In photoresist development, metal-oxide resists are gaining ground as the preferred option for High-NA, according to the Intel’s presentation at SPIE. These materials provide better performance in terms of resolution, line-edge roughness, and dose sensitivity, especially important given the thinner films required by the thin depth-of-focus associated with High-NA optics. Traditional chemically amplified resists struggle with etch resistance at the thicknesses now needed, while metal-oxide formulations retain sufficient durability during pattern transfer. Most SPIE 2025 data shared for High-NA tools used metal-oxide resists rather than legacy organics, according to SemiAnalysis.

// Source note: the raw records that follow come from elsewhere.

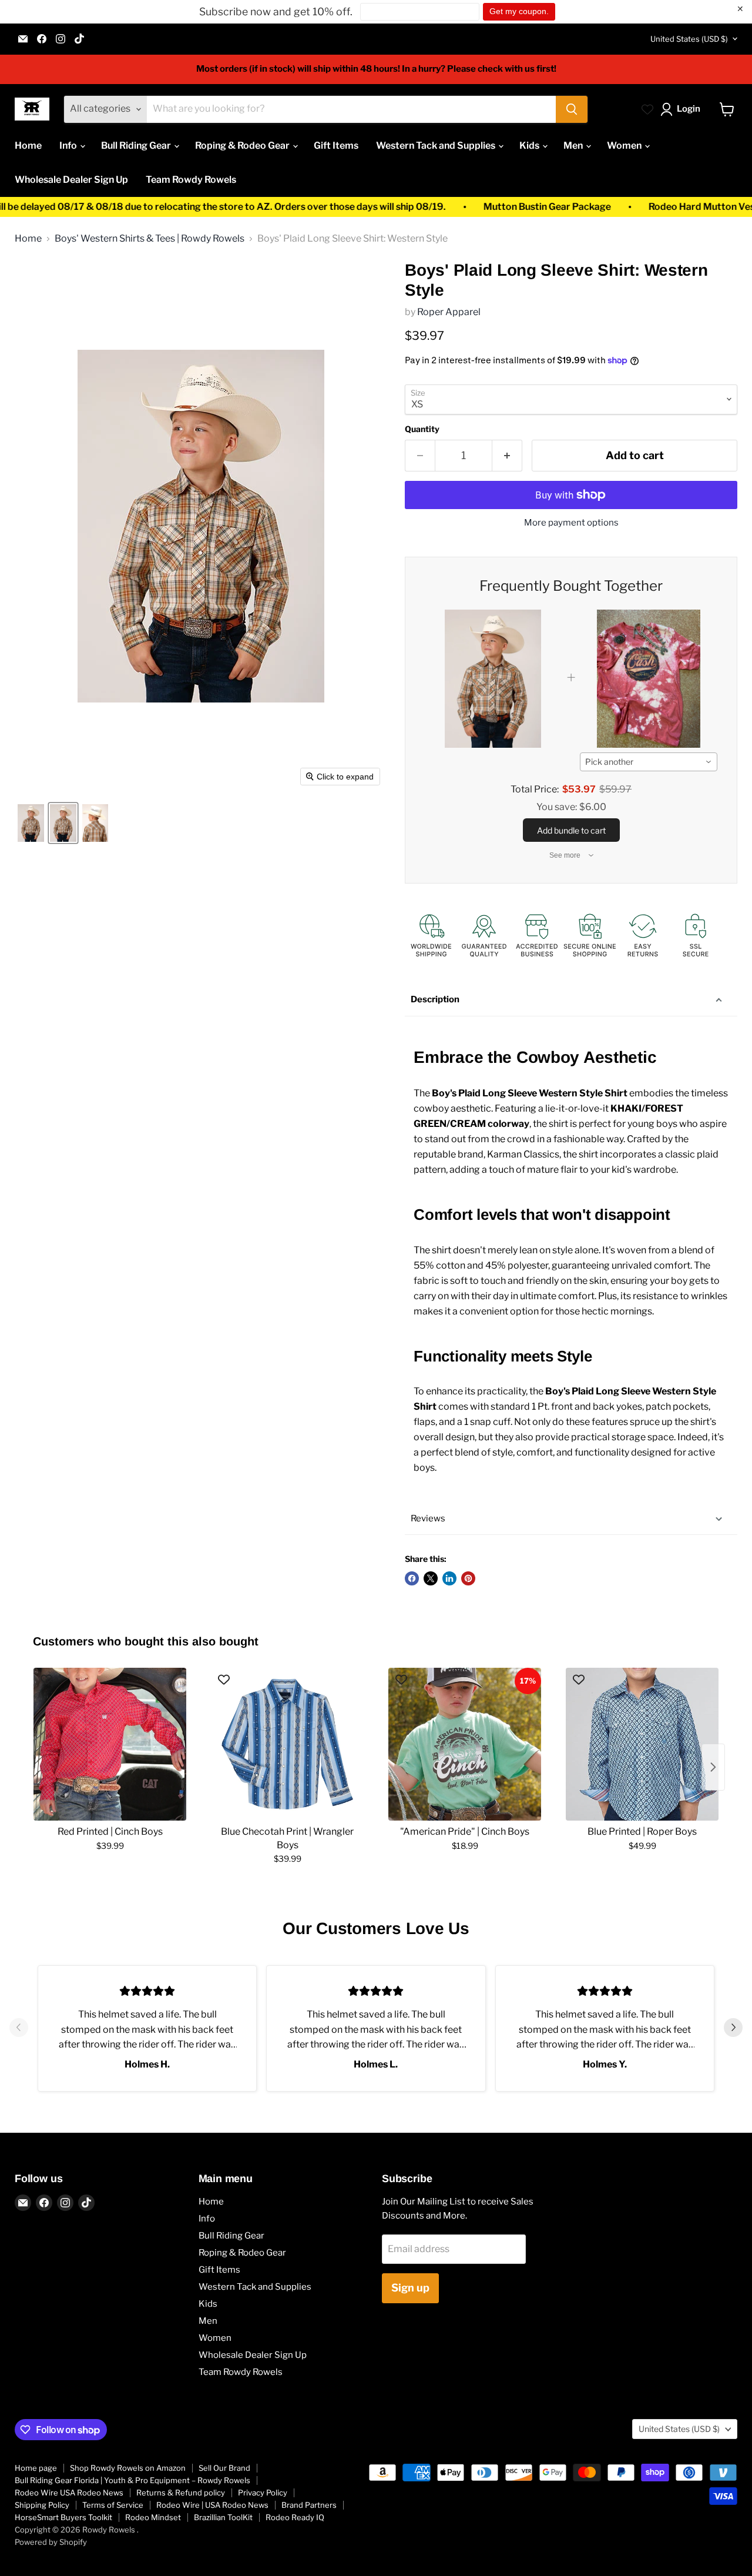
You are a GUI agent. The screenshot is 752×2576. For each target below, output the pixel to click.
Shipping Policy (42, 2505)
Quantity (422, 429)
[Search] (572, 109)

The method of applying and developing photoresist is another point of industry concern. Tokyo Electron currently dominates the standard wet process with spin-on coating and wet development in its track tools. Lam Research is attempting to gain share by promoting a dry deposition and dry development approach, done in its proprietary tools.
Conclusion
While Intel plans to adopt High-NA EUV for its 14A node, the company itself has stated that 14A is possible using only Low-NA EUV lithography (albeit, with multipatterning). That said, broad deployment may be deferred until the 1.0nm-class generation, when further cost reduction, process maturity, and infrastructure upgrades are more likely to align. For now, Intel’s early investments grant it an advantage in know-how, giving it a strategic edge as the technology matures.